Much of the second-guessing about the case began after the Texas Court of Appeals found that the state had removed more than 400 children from their parents without evidence that any of the children, beyond the teenage girls, were at risk of abuse. The state ultimately returned all of the children to their parents after the Texas Supreme Court affirmed the decision.
Long said the state was at a disadvantage in the custody case because, while it possessed all the evidence used in the Jeffs trial, it didn't have enough time to review it before the en masse child custody hearing, which had to take place within 14 days of the seizure of the children.
FLDS lawyers won a court order requiring that all documents be first reviewed to ensure the sect's religious rights weren't violated. Investigators could not even begin their review of the all the documentary evidence until about six weeks after the raid — when the child custody ruling was well on its way to being overruled.

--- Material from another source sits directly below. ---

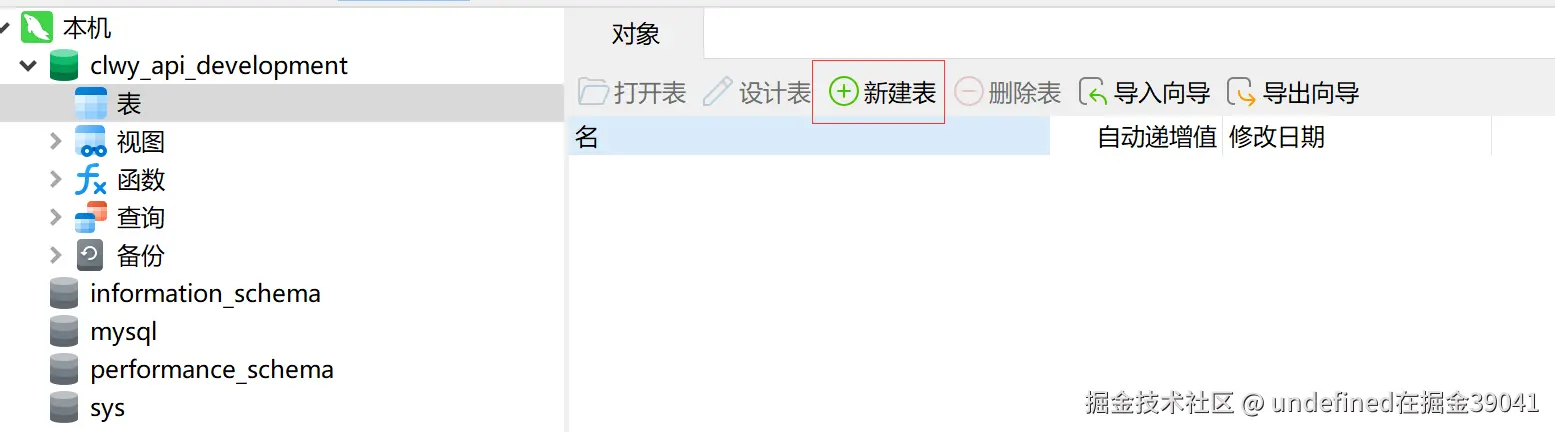
Task: Open the Import Wizard (导入向导)
Action: pyautogui.click(x=1144, y=93)
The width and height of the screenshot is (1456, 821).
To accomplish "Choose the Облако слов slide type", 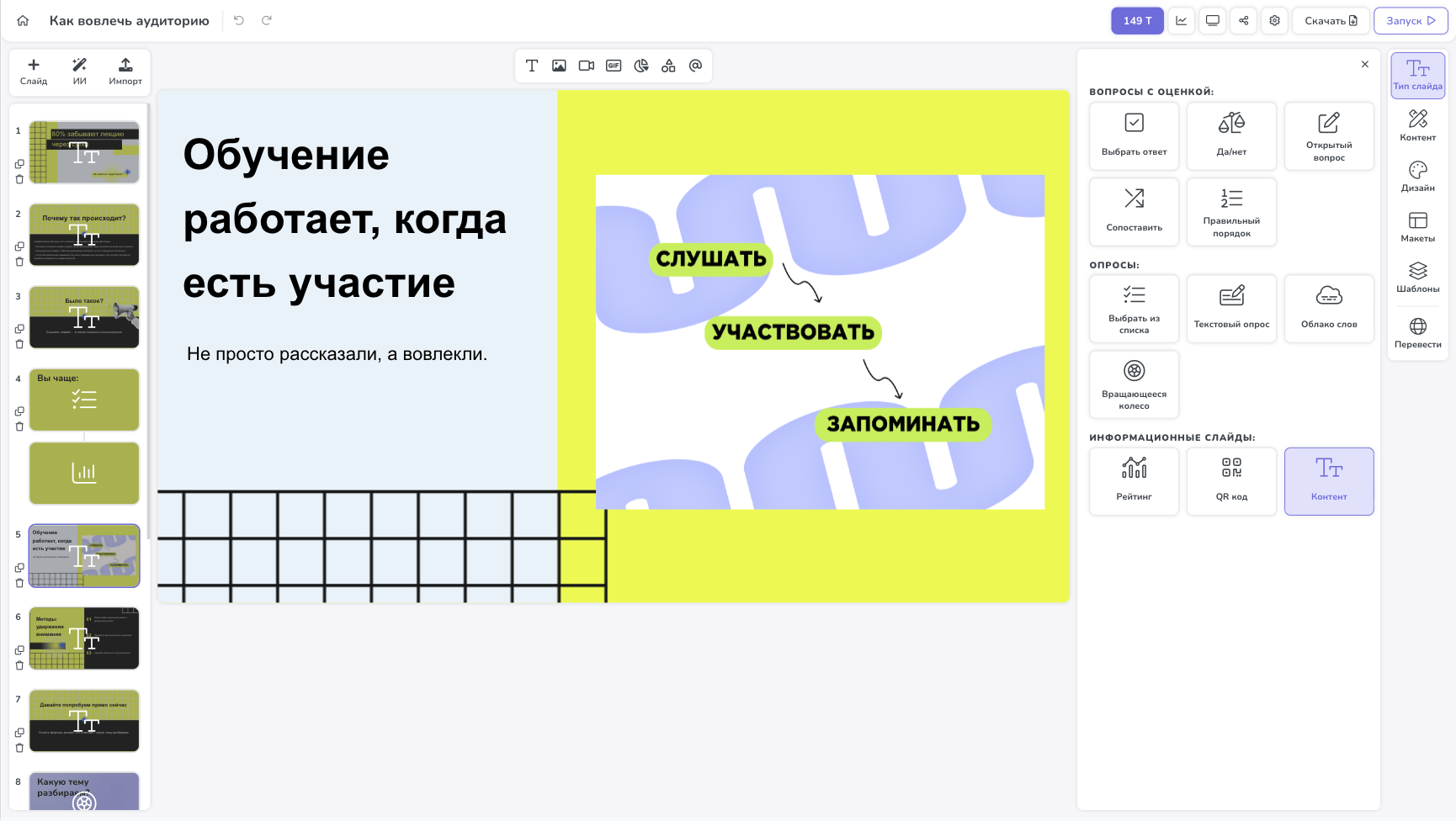I will [x=1329, y=309].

Willie Jessop, who became the public face of the FLDS after the raid, steadfastly condemned it and accused Texas officials of religious persecution. As Jeffs' trial drew closer, however, Jessop disavowed him and said he been previously unaware of the evidence of what Jeffs had been doing.
Despite all the evidence, Jeffs still has many followers, who consider him God's spokesman and a prophet. Jessop said the entire FLDS had to take responsibility, but that the state's handling of the raid was inexcusable.1 comment on this story
"I don't agree with taking away those little children from their mothers. I'll never agree to that," Jessop said. "I believe it was barbaric, I believe it was a wholesale thing."
After viewing all the evidence, Long said there remains little doubt in his mind that the FLDS used religion as a pretext to run "an international criminal enterprise" that trafficked in young girls. He remains unconvinced that ranch residents have learned anything from the raid.
"These are the most loyal of the most loyal of the most loyal of the followers. There is no doubt that they'll continue to do his work," he said.
The FLDS is an off-shoot of the mainstream Mormon church, which rejected polygamy more than a century ago.